Deutschlands dienstältester Regierungschef
Porträt: Erwin Teufel

Am 22. Januar 1991 zog Erwin Teufel ins Zentrum der baden-württembergischen Macht ein. Seine politische Karriere begann jedoch bereits 1964.

HB STUTTGART/BERLIN. Sein Grundsatz lautete zwar: „Das Amt muss zum Mann kommen, nicht der Mann zum Amt.“ Als aber sein Vorgänger Lothar Späth nach einer Affäre um industriefinanzierte Reisen nicht mehr zu halten war, kam es für Teufel doch andersherum: Der Mann kam zum Amt.

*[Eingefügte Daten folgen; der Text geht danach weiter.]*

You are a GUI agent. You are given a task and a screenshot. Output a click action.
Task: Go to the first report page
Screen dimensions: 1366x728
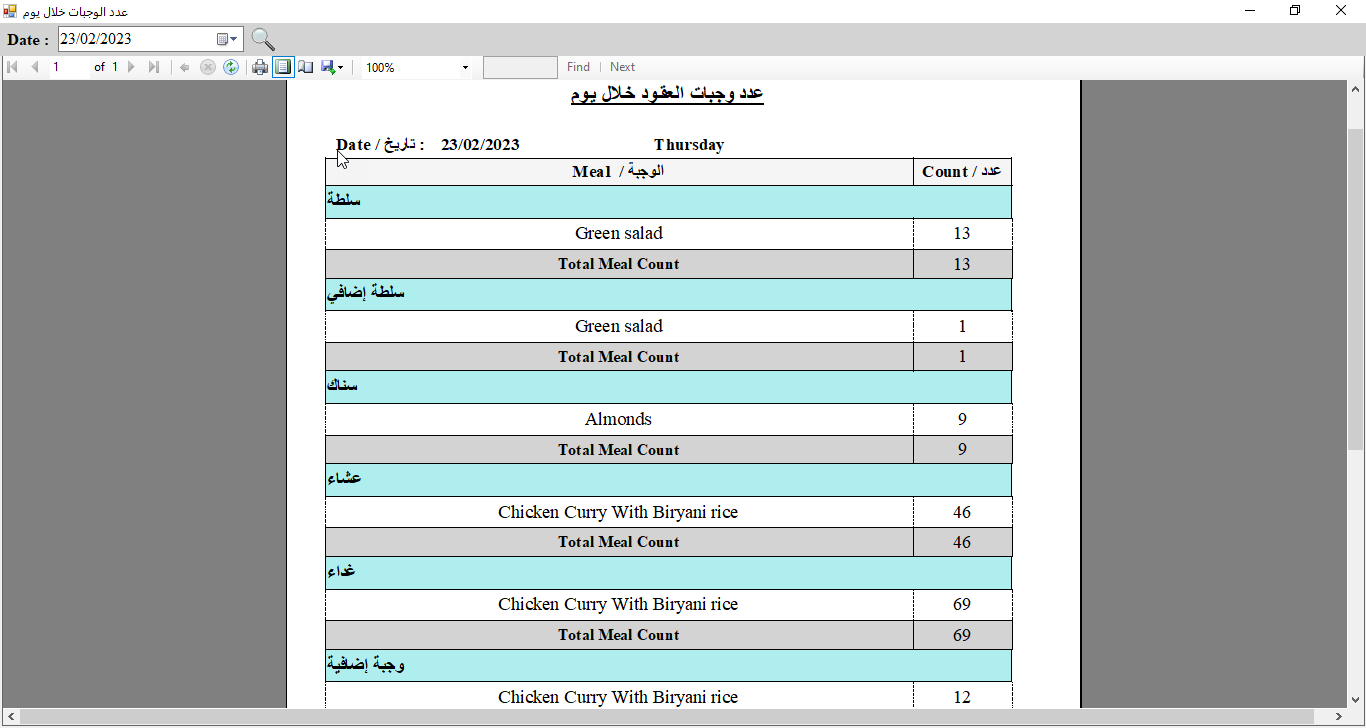[13, 67]
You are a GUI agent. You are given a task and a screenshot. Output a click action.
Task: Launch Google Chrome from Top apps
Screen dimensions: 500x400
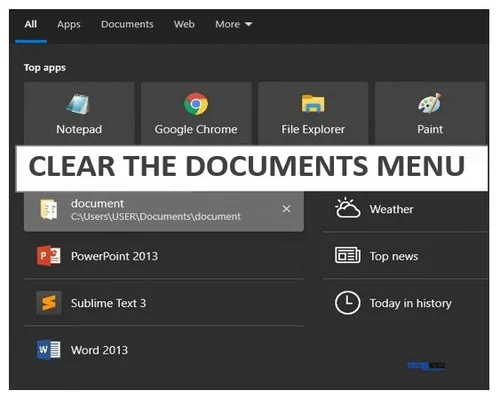196,104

Teufel, am 4. September 1939 in der Nähe von Rottweil als Sohn eines Bauern geboren und mit sieben jüngeren Geschwistern aufgewachsen, stand vor allem in den ersten Jahren seiner Amtszeit im Schatten seines beliebten und umtriebigen Vorgängers. Er arbeitete zunächst eher im Stillen und vollendete mehrere Vorhaben, an denen Späth gescheitert war.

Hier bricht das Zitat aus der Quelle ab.